Australia’s Royal Commission into the Financial Sector revealed the stark consequences posed to consumers and business confidence when businesses take a laissez-faire attitude toward risk management and regulation. Investigation found fractured communication, a lack of accountability, and operation outside of approved compliance risk to be rife within large financial institutions[1].

This is a high-profile case of what happens when companies lack a healthy compliance culture – where ethics are inconvenient barriers to business objectives, rather than a foundation internalized by all employees and embedded in every-day workflow.

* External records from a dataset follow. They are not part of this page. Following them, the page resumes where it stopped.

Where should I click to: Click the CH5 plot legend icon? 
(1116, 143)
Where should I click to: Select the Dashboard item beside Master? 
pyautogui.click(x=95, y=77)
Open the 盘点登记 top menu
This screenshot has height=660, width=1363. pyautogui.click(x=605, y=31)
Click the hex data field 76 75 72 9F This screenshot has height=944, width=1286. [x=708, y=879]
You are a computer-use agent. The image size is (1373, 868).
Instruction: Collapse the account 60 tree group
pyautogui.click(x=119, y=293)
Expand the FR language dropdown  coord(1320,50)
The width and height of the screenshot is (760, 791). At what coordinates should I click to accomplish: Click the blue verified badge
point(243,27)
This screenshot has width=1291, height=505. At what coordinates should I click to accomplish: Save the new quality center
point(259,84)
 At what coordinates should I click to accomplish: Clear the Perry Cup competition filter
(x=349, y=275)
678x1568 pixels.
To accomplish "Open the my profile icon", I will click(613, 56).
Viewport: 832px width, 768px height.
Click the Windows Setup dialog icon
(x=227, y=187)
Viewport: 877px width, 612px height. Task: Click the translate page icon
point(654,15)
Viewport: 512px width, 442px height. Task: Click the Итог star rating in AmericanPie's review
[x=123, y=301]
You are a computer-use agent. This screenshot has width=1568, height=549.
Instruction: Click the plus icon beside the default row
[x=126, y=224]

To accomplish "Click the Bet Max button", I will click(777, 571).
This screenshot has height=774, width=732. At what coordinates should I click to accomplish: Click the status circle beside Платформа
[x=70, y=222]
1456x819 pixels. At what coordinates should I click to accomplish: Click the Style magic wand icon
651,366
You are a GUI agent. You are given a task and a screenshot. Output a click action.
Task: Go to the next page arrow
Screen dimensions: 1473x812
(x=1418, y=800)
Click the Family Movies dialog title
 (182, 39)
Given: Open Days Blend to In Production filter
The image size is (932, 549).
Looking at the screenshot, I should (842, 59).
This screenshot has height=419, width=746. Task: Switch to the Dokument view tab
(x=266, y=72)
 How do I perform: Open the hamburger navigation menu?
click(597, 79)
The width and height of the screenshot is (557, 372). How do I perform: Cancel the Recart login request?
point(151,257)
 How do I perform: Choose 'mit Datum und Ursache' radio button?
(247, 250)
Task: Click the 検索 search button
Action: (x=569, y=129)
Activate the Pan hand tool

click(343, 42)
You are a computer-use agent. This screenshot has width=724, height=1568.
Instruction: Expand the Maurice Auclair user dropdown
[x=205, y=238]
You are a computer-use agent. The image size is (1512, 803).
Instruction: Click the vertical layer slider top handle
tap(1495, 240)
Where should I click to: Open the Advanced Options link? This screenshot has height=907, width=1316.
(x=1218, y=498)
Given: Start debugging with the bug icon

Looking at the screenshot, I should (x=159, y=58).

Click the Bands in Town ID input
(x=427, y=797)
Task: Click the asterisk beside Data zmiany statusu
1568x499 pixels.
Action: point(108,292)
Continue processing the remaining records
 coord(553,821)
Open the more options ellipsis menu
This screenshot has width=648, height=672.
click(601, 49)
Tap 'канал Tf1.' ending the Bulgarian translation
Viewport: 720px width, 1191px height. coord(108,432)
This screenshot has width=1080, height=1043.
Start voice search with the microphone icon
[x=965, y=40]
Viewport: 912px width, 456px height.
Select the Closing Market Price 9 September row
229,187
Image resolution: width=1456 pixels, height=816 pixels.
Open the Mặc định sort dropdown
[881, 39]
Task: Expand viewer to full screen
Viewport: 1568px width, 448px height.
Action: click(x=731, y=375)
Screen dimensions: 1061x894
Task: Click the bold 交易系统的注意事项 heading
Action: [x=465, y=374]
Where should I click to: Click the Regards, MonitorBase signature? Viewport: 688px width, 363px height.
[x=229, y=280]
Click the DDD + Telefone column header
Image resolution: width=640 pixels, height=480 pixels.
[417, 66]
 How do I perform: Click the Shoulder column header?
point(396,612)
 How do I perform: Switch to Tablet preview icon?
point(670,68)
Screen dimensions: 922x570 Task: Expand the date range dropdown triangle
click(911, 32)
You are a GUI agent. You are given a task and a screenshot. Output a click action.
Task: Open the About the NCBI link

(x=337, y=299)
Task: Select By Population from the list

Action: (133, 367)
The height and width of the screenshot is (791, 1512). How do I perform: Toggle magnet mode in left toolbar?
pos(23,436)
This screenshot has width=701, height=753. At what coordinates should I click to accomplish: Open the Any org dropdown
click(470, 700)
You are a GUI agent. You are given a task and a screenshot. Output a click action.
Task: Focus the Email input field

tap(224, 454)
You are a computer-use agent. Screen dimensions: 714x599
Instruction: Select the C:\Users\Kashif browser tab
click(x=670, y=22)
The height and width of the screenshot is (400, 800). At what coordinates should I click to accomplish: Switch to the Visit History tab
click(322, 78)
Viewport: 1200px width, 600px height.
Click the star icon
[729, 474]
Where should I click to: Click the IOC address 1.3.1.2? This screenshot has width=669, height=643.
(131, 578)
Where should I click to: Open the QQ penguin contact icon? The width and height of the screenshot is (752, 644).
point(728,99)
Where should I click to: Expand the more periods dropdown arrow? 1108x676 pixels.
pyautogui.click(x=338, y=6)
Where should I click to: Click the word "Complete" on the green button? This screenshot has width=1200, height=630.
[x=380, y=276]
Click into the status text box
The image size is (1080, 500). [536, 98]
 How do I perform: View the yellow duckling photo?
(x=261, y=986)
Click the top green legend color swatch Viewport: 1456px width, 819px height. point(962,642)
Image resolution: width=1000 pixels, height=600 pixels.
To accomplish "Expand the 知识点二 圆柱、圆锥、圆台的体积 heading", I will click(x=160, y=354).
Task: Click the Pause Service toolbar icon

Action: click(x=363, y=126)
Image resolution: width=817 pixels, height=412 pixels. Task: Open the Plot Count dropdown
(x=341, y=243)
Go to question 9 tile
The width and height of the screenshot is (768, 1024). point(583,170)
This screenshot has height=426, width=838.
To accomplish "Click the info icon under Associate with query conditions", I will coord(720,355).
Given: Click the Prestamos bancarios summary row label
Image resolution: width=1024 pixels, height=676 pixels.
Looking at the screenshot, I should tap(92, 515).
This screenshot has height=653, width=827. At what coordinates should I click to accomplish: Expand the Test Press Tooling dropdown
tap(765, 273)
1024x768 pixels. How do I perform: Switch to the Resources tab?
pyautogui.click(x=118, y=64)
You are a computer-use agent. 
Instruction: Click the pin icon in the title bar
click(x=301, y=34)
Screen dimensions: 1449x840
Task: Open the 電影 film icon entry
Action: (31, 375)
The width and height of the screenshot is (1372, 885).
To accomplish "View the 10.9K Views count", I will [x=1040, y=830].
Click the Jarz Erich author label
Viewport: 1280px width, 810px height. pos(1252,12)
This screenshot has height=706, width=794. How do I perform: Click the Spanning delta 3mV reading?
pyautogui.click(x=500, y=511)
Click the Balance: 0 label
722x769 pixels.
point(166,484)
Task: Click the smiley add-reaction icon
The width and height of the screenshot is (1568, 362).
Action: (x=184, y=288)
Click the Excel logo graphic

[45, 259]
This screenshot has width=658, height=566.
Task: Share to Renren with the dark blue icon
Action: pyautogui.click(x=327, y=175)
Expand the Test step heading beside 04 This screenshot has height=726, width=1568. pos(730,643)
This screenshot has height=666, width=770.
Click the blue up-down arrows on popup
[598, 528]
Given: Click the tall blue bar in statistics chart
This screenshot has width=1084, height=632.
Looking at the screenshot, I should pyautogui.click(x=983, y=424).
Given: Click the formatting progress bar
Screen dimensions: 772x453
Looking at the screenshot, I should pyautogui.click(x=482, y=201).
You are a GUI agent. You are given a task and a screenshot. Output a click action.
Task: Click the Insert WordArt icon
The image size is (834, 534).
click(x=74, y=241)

Building a culture of compliance is paramount to avoid misconduct, white collar crime and safety violations which will cost your organisation further down the track. Costs associated with poor compliance have historically included:

+ $321 billion paid by banks in fines and settlements since the financial crisis[2]

+ $25 billion in fines paid by a German car manufacturer for cheating emissions test[3]

Building a healthy compliance culture can also be a source of competitive advantage – organisations will be more willing to work with trusted companies, and consumers more likely to buy from ethical organisations[4]. It also has positive internal effects, such as improved employee loyalty.

It doesn’t have to be costly or even difficult to improve your compliance culture –a range of software is available that can be easily implemented throughout your HR processes.

  1. Selection: implement Psychometrics into your selection processes. Using Psychometric assessments such as the ProfileXT for your upper level talent enables you to construct high performance benchmarks based on the role models in your organisation – those leaders that consistently demonstrate not only high performance, but ethical and compliance driven behaviour. This will identify critical traits that predict ethical performance and behaviour, and therefore increase your propensity to recruit individuals oriented toward compliance and ethics.
  2. Onboarding: Providing compliance training to new recruits is essential to ensure they are up to scratch with all ethical and legal requirements in your organisation. This doesn’t need to be costly or time consuming – innovative training software such as Sentrient can be used to streamline and standardise your compliance training in a cost-effective, efficient manner.
  3. Consistent and Clear Communication. Maintaining a compliance culture requires healthy communication and participation in the office culture. However, employees may feel disinclined to speak up about potential compliance violations if their only outlet is face-to-face. Using survey software such as MultiRater Surveys and implementing a regular feedback schedule is the best way to provide a check on your compliance culture. It ensures all feedback is confidential, encourages regular and consistent communication and provides a check on managers and employees to behave in an ethical manner. This software can instantly generate reports and provides real-time updates, ensuring you can monitor and address any issues quickly before they manifest as a larger problem.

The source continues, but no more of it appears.